Each metric is scored 0–3 based on the presence and quality of specific signals:
MetricWhat it measures
Bootstrap self-sufficiencyCan an agent set up the project from a cold clone? Looks for setup scripts, dependency lockfiles, Docker configs, and Makefiles.
Task entrypointsAre there clear starting points for work? Checks for issue templates, TODO files, CONTRIBUTING guides, and task runners.
Validation harnessCan an agent verify its own changes? Looks for test suites, CI configs, and test scripts.
Lint & format gatesAre style checks automated? Checks for linter configs, pre-commit hooks, and format scripts.
Agent repo mapIs there explicit guidance for AI agents? Looks for AGENTS.md, CLAUDE.md, Cursor rules, and similar files.
Structured docsIs the project well-documented? Checks for READMEs, architecture docs, API docs, and changelogs.
Decision recordsAre past decisions recorded?

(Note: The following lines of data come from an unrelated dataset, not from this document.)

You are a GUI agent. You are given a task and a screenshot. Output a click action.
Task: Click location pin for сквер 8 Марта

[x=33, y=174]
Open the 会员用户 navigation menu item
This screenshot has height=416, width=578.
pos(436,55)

Looks for ADRs, RFCs, and design documents.

Scoring

  • Each metric produces a score from 0 (no signals) to 3 (strong signals).
  • The overall score is the sum across all seven metrics (max 21).
  • A letter grade is assigned based on the percentage: A (85%+), B (70%+), C (50%+), D (below 50%).

Quick wins

The scorer identifies low-effort improvements that would most improve your score — for example, adding a CLAUDE.md file or a setup script.

Public vs. private repos

  • Public repos can be analyzed by anyone with a Twill account — just paste the GitHub URL.
  • Private repos require connecting your GitHub App installation to your Twill workspace. Twill uses a short-lived token scoped to the repos you grant access to.

Attribution

The scoring rubric and methodology are based on OpenAI’s Practices for Governing Agentic AI Systems and their agentic legibility skill demo. The scoring script runs inside OpenAI’s hosted shell environment via the Responses API.